Memory copy latency and kernel launch overhead

I used the following piece of code to measure memory copy latency and kernel launch overhead for a GTX 580. I see latencies of 7.4usec, 9.5usec for host-to-device and device-to-host memory copies, and a 4.5usec overhead for launching an empty kernel. Are these in line with the expected values? Am I doing something wrong? Where can I find a good reference for some standardised testing methodologies and results? Thank you!


#include
#define NDATA 10
#define NLOOP 100000

global void doNothing() {
}

int main(void) {
float x;
x = (float
)malloc(NDATA * sizeof(float));
memset(x, 0, NDATA * sizeof(float));
float *dev_x; cudaMalloc(&dev_x, NDATA * sizeof(float));
float host_to_device_time = 0.0f, device_to_host_time = 0.0f, delta_time, kernel_overhead_time = 0.0f;

cudaEvent_t start, stop;
cudaEventCreate(&start);
cudaEventCreate(&stop);

for (int i = 0; i < NLOOP; i++) {
	cudaEventRecord(start, 0);
	cudaMemcpy(dev_x, x, NDATA * sizeof(float), cudaMemcpyHostToDevice);
	cudaEventRecord(stop, 0);
	cudaEventSynchronize(stop);
	cudaEventElapsedTime(&delta_time, start, stop);
	host_to_device_time += delta_time;
}
host_to_device_time /= NLOOP;

for (int i = 0; i < NLOOP; i++) {
	cudaEventRecord(start, 0);
	cudaMemcpy(x, dev_x, NDATA * sizeof(float), cudaMemcpyDeviceToHost);
	cudaEventRecord(stop, 0);
	cudaEventSynchronize(stop);
	cudaEventElapsedTime(&delta_time, start, stop);
	device_to_host_time += delta_time;
}
device_to_host_time /= NLOOP;

for (int i = 0; i < NLOOP; i++) {
	cudaEventRecord(start, 0);
	doNothing<<<1,1>>>();
	cudaEventRecord(stop, 0);
	cudaEventSynchronize(stop);
	cudaEventElapsedTime(&delta_time, start, stop);
	kernel_overhead_time += delta_time;		
}
kernel_overhead_time /= NLOOP;

float data_MB = (1.0f * NDATA * sizeof(float)) / (1024 * 1024);

std::cout << "Host to Device:\n";
std::cout << "\tTotal Data transferred: " << data_MB << "MB\n";
std::cout << "\tTotal Time: " << host_to_device_time << "msec\n";
std::cout << "\tTransfer rate: " << 1.024f * data_MB / host_to_device_time << "GB/sec\n";
std::cout << "Device to Host:\n";
std::cout << "\tTotal Data transferred: " << data_MB << "MB\n";
std::cout << "\tTotal Time: " << device_to_host_time << "msec\n";
std::cout << "\tTransfer rate: " << 1.024f * data_MB / device_to_host_time << "GB/sec\n";
std::cout << "Kernel overhead:\n";
std::cout << "\t" << 1000 * kernel_overhead_time << "usec\n";

cudaEventDestroy(start);
cudaEventDestroy(stop);	

return 0;

}

You are doing it right.

The overhead could be the WDDM (Windows display driver model)

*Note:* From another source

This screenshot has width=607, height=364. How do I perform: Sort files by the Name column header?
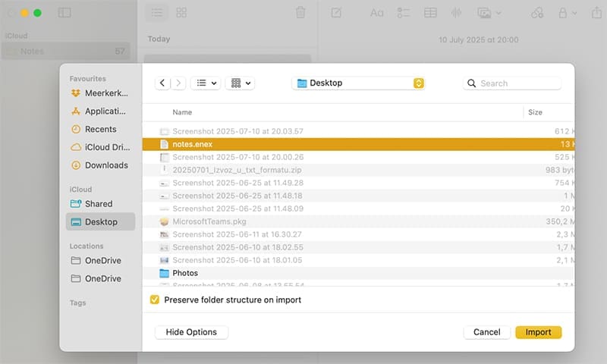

Are you using Vista/Win 7?

I don’t see an easy fix to this, but you could use a Tesla card to enable TCC drivers and bypass the WDDM or change the OS (Linux/Win XP).

Actually, I’m using a linux box with Ubuntu installed. The reason I’m skeptical is that I read on another forum post that expected latencies are around 500 clock cycles, which for a 1.544GHz processor translates into 0.3usec. My measured latencies are 1-2 orders of magnitude bigger. Surely, NVIDIA must have some empirical numbers on these; I just haven’t been able to find the source yet…

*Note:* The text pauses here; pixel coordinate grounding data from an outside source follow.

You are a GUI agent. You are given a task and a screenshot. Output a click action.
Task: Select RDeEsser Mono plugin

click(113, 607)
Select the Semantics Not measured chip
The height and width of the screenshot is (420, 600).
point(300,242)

I also tested an older card, GTX 8800, and got almost double the numbers above: 15usec (host-to-device), 24usec (device-to-host), and 9usec (kernel launch overhead).

The numbers you get for launch overhead are reasonable for the GTX 580 and the 8800 GTX in Linux. Fermi cards have less overhead than older devices.

I believe 500 shader clock cycles is roughly the latency for reading device memory inside a kernel. (300 clock cycles is the number I recall from some time ago)